Using the data below, copy every line that contains the word "width".

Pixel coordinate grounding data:
[Start of Attachment]

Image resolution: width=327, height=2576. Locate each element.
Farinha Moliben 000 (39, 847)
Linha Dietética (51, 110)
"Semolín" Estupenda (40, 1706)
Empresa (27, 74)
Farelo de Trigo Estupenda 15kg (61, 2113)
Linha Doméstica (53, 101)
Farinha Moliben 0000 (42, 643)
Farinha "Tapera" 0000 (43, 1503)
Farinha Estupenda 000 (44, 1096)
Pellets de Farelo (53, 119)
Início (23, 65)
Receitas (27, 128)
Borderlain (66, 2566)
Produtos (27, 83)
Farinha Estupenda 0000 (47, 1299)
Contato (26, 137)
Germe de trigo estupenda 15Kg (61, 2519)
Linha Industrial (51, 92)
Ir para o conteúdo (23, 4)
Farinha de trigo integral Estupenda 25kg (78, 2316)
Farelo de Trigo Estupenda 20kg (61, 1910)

[End of Attachment]
[Start of Attachment]

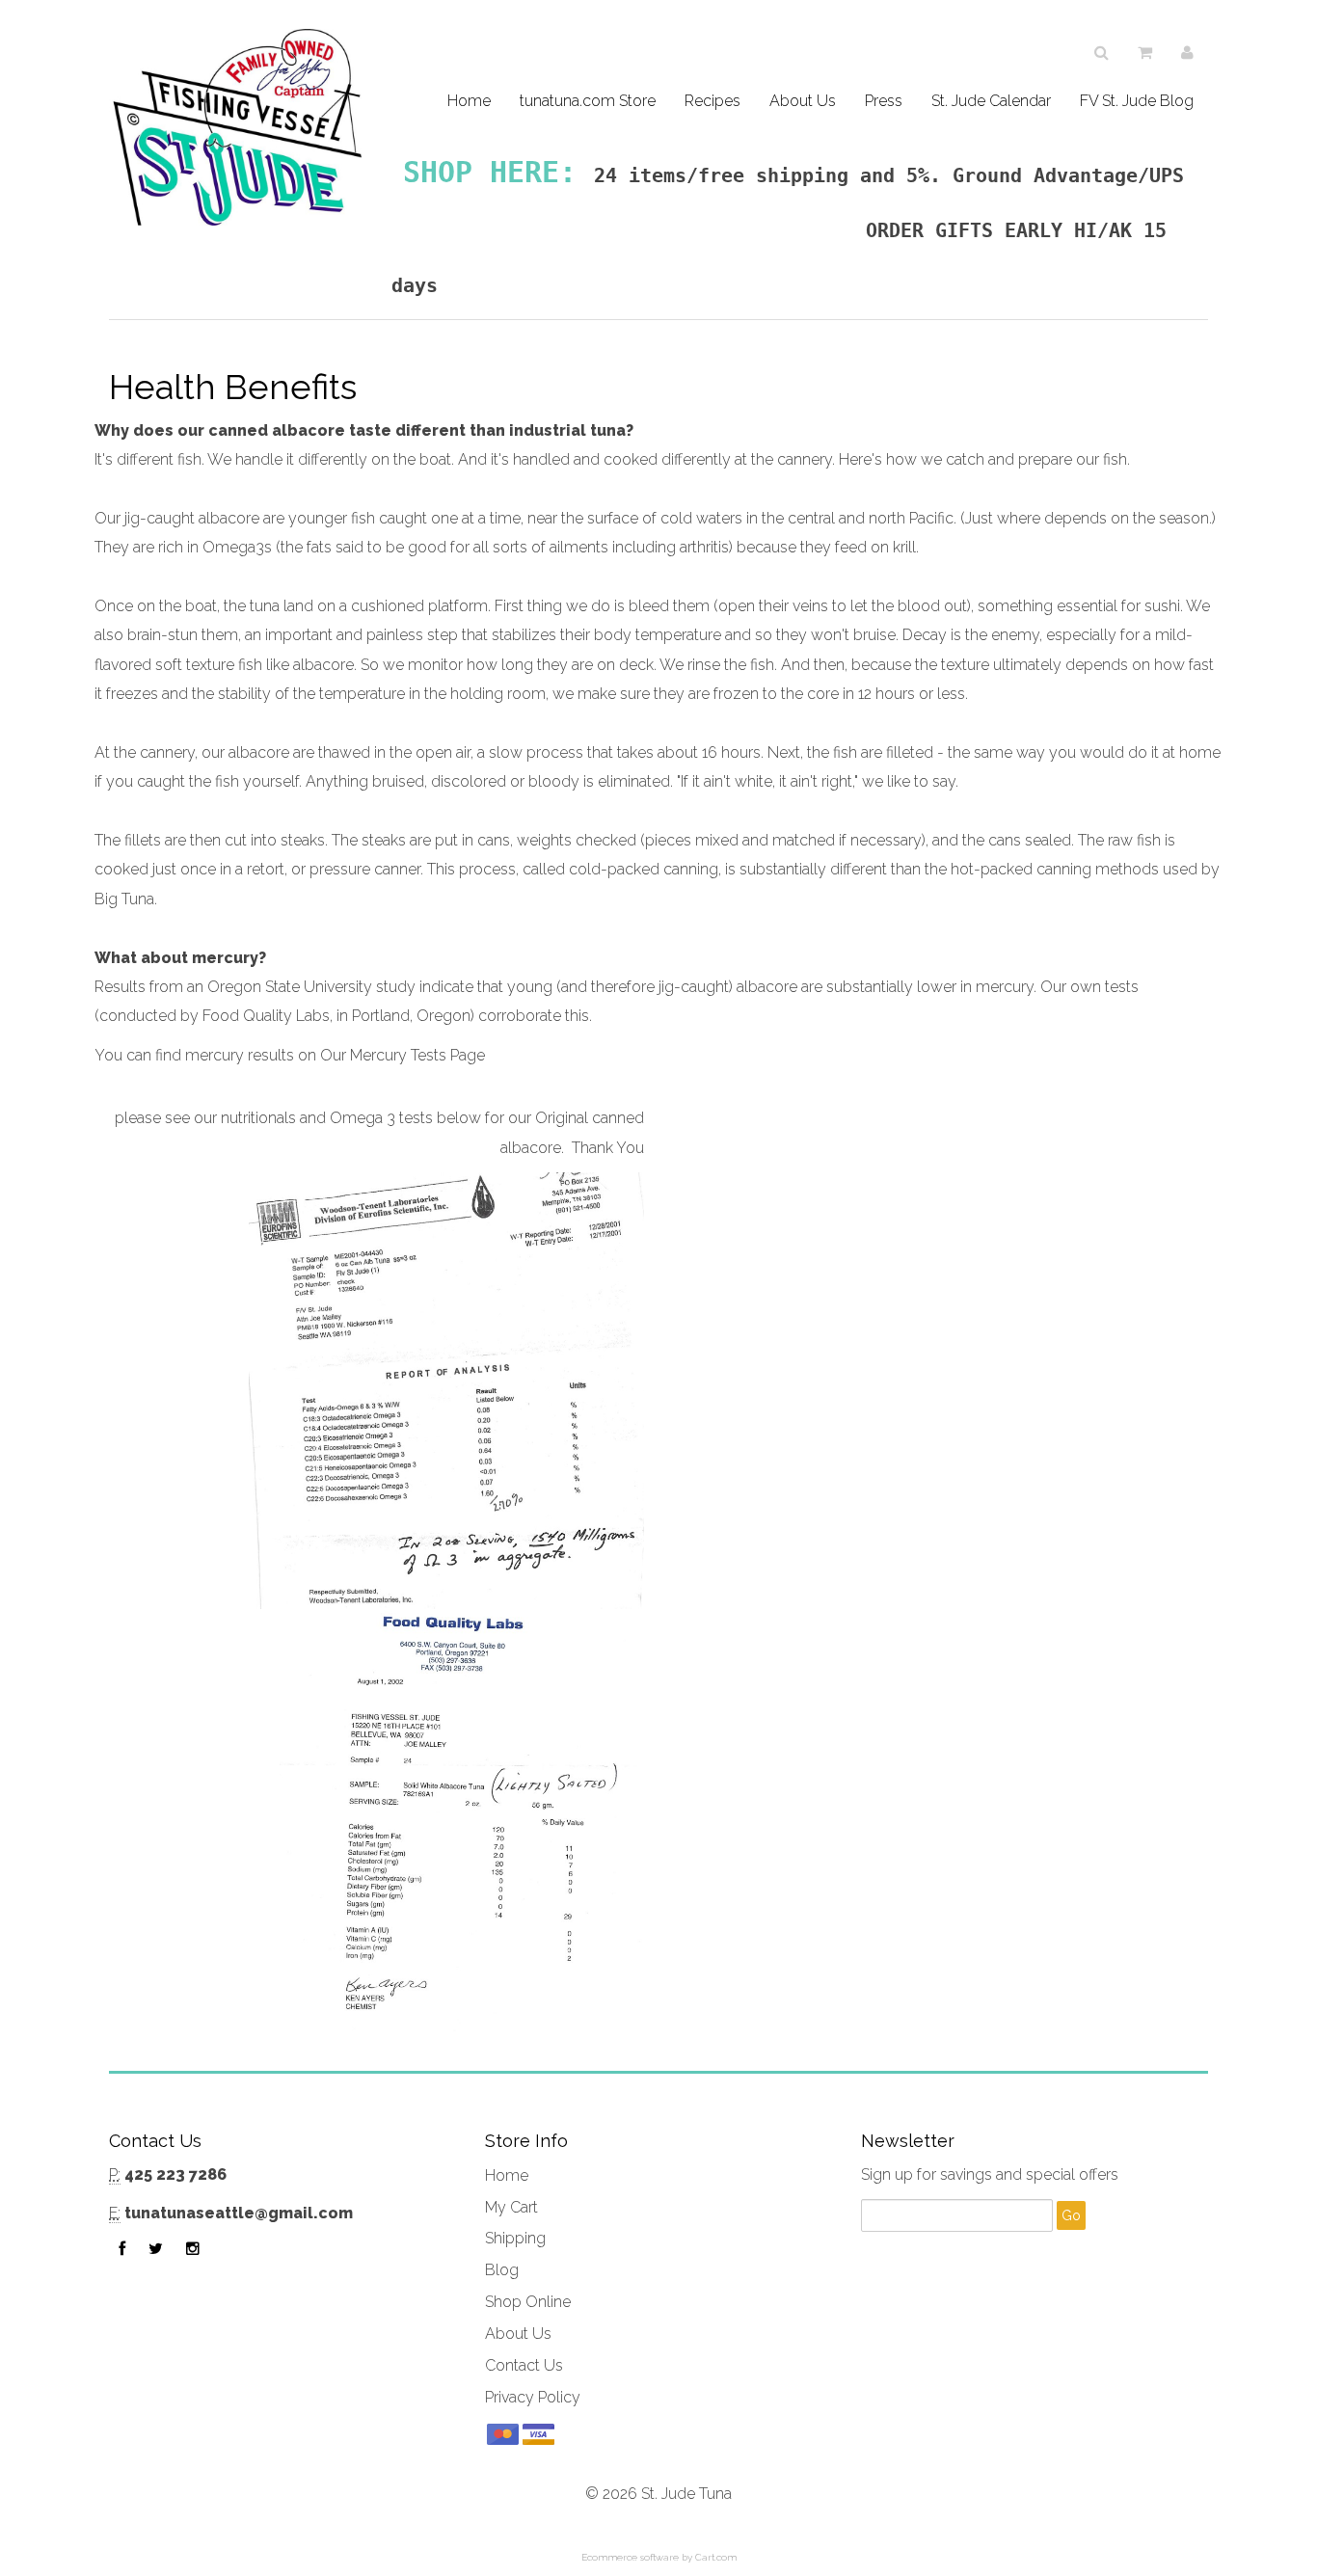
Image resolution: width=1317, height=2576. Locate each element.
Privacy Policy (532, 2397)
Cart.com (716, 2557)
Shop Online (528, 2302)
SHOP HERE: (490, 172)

[End of Attachment]
[Start of Attachment]

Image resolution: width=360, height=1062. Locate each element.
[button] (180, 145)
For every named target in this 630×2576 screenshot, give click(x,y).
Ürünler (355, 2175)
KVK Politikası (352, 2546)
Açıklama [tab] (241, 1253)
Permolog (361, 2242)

[End of Attachment]

- [Answer to this task]
Image resolution: width=327, height=2576. Locate each element.
Image resolution: width=1317, height=2576. Locate each element.
Image resolution: width=360, height=1062. Locate each element.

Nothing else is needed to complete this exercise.